• _SELECTED EXCERPT_
────────────────────────────────────────

Busch isn’t suffering in silence, and he isn’t alone in his frustration. During a recent podcast appearance, both Busch and Dale Earnhardt Jr. strongly criticized the Next Gen platform, arguing that NASCAR is slowly morphing into something it was never meant to be: Formula 1. “To me, I feel like NASCAR has gotten a little bit more F1-ish,” Busch admitted. “It’s all in the horse you ride. I hate that for NASCAR. If you’re a 20th-place car, you are finishing 20th to 22nd.”

Earnhardt Jr. echoed that exact sentiment, pointing out that organizational speed has become the ultimate dictator of success. If a team is struggling in the shop, there is virtually nothing the driver can do to transcend those mechanical limitations on the asphalt. In F1, a midfield car stays in the midfield, regardless of who is sitting in the cockpit. Interestingly, not everyone in the garage views this negatively. Denny Hamlin recently argued that the Next Gen car is actually exposing drivers who used to hide behind superior, custom-built equipment. Hamlin’s perspective is that because everyone is buying the same parts from the same vendors, the spotlight is placed squarely on the driver’s pure pace.

2. The Setup Smackdown of 2023

© Jim Dedmon-Imagn Images

© Jim Dedmon-Imagn Images

To understand how Busch arrived at this frustrating crossroads, you have to rewind to his debut season with Richard Childress Racing in 2023. At first, the pairing looked like a match made in heaven. Busch hit the ground running, snatching three victories in the first half of the season at Auto Club, Talladega, and Gateway. Then, the music abruptly stopped. During an interview on Hang Out with Sean Hannity, Busch pulled back the curtain on why RCR suddenly lost its edge. It wasn’t a loss of talent; it was a mandate from the governing body.

After his third win of the season at Gateway, NASCAR officials stepped in. According to Busch, the team had found a clever mechanical loophole in their setup. “We got our hands smacked for some of the stuff that we were doing to the race car that NASCAR didn’t like and said, ‘Don’t bring that back,’” Busch revealed.

────────────────────────────────────────

• _DIRECTIONS_
**A)** Can you translate this sentence from the NASCAR passage into Spanish: "It wasn’t a loss of talent; it was a mandate from the governing body."
**B)** In the NASCAR passage, at which three tracks did Busch win during the first half of the 2023 season?
The items that come next are from a separate source.

(Screenshot grounding data)
────────────────────────────────────────

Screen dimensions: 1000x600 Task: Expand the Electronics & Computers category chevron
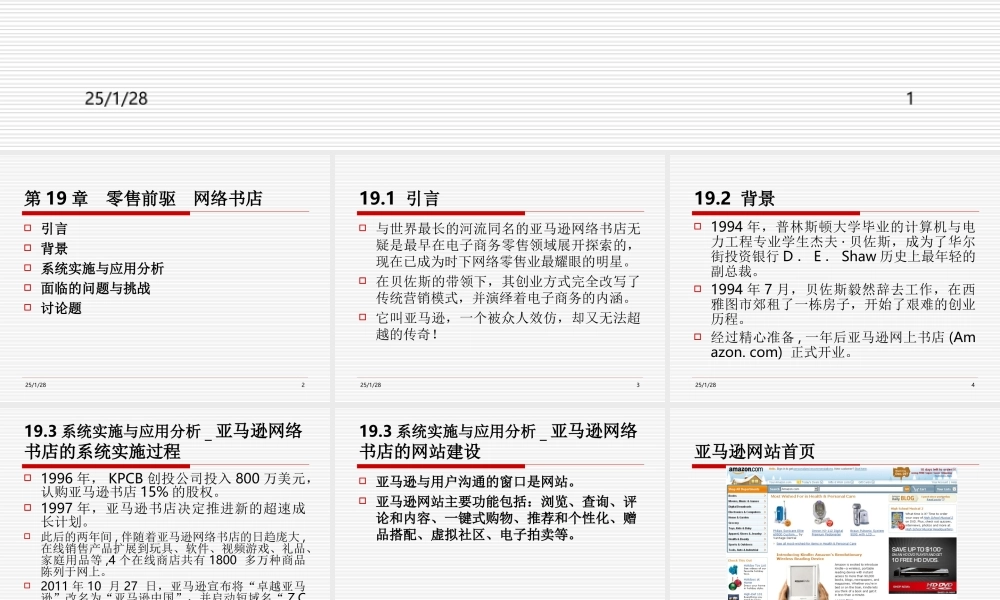[x=765, y=512]
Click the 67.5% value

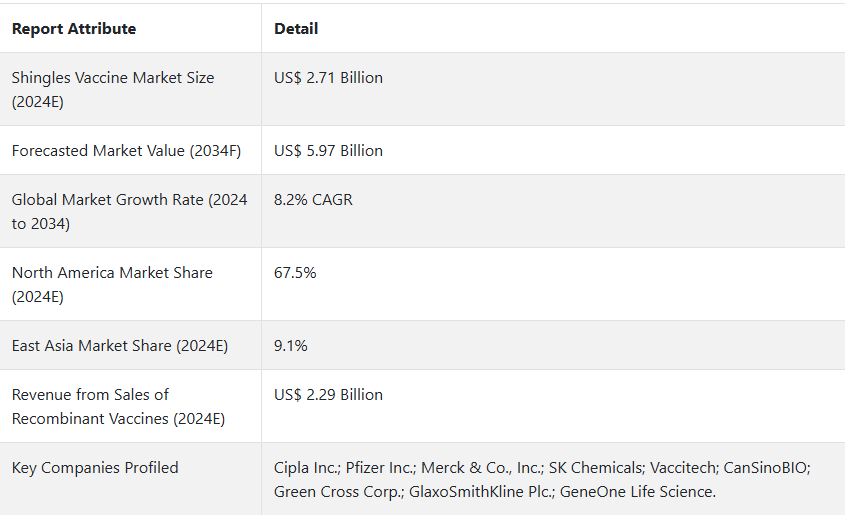[x=295, y=273]
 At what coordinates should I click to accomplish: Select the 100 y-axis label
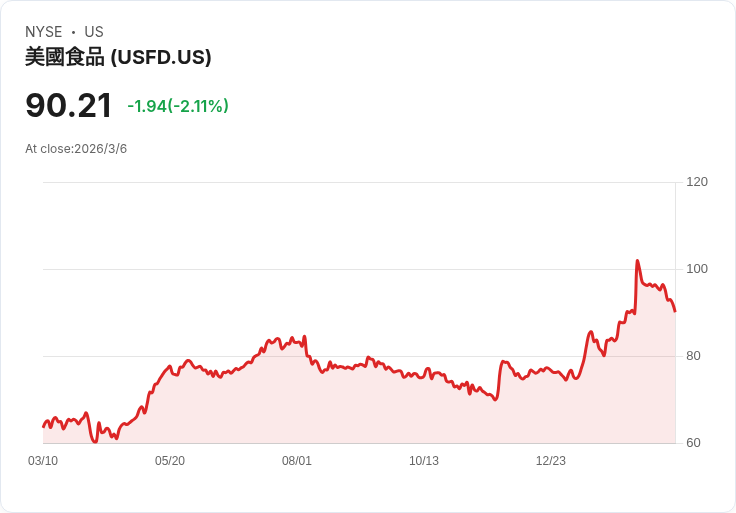point(697,269)
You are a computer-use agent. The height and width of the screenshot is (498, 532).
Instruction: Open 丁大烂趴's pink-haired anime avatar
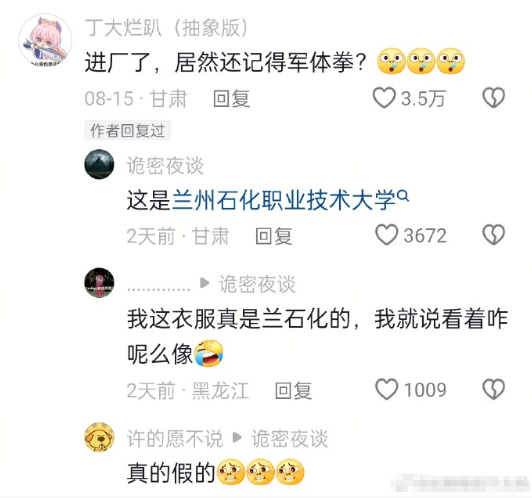coord(45,40)
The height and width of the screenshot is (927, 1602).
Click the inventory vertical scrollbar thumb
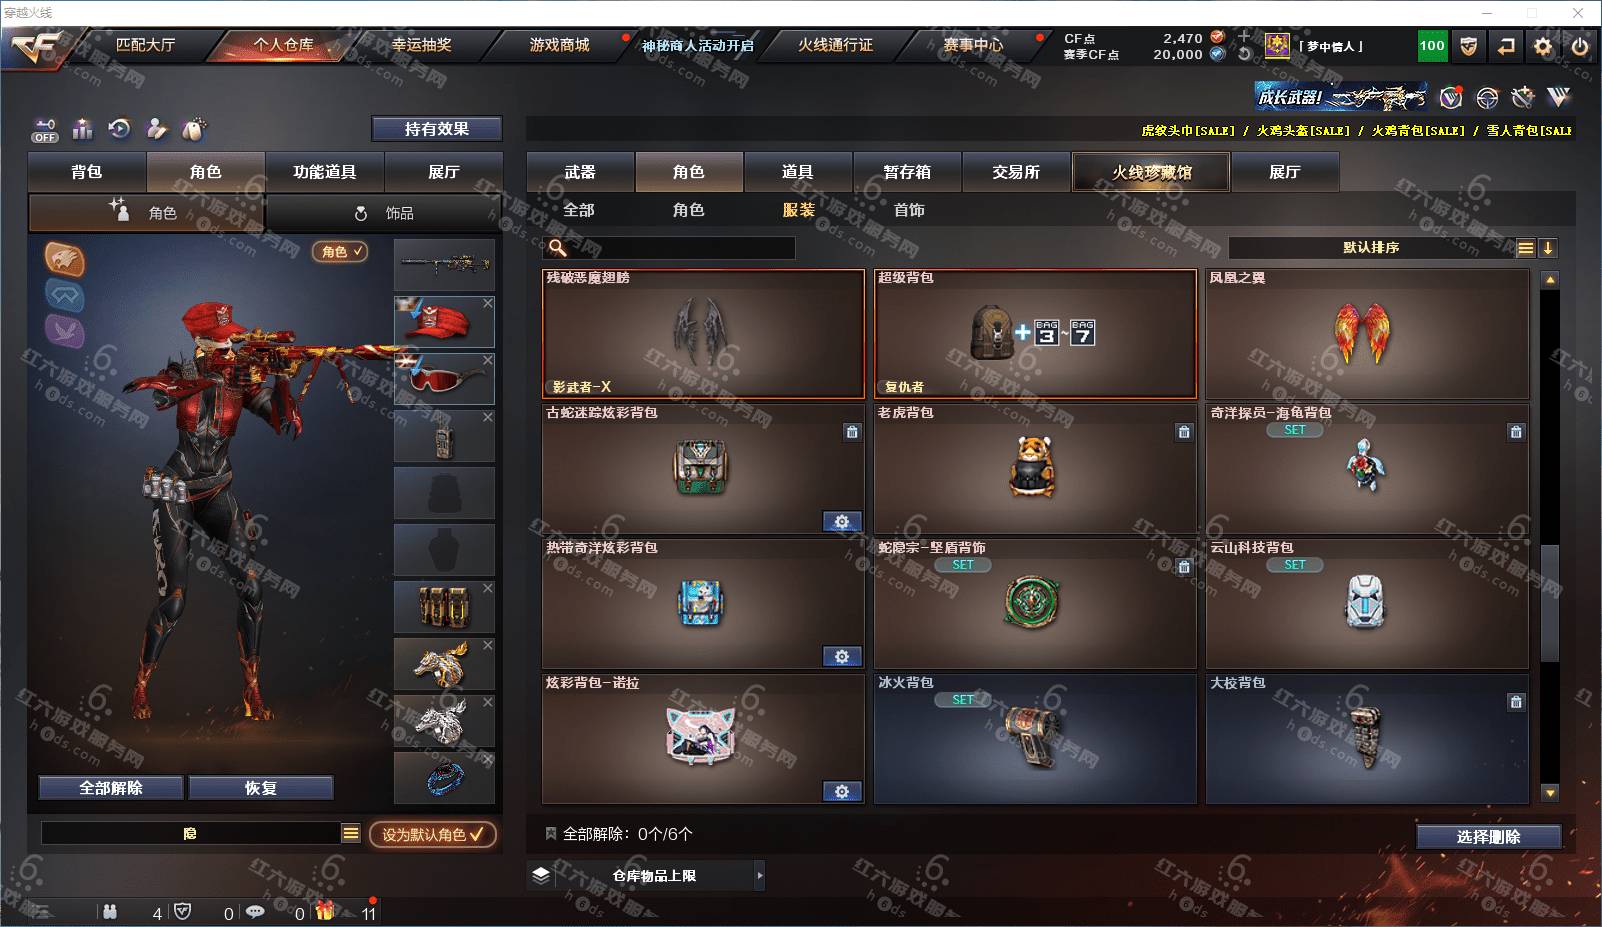coord(1550,603)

────────────────────────────────────────

• _YOUR RESPONSES_
**A)** No fue una pérdida de talento; fue una orden del organismo rector.

**B)** Auto Club, Talladega, and Gateway.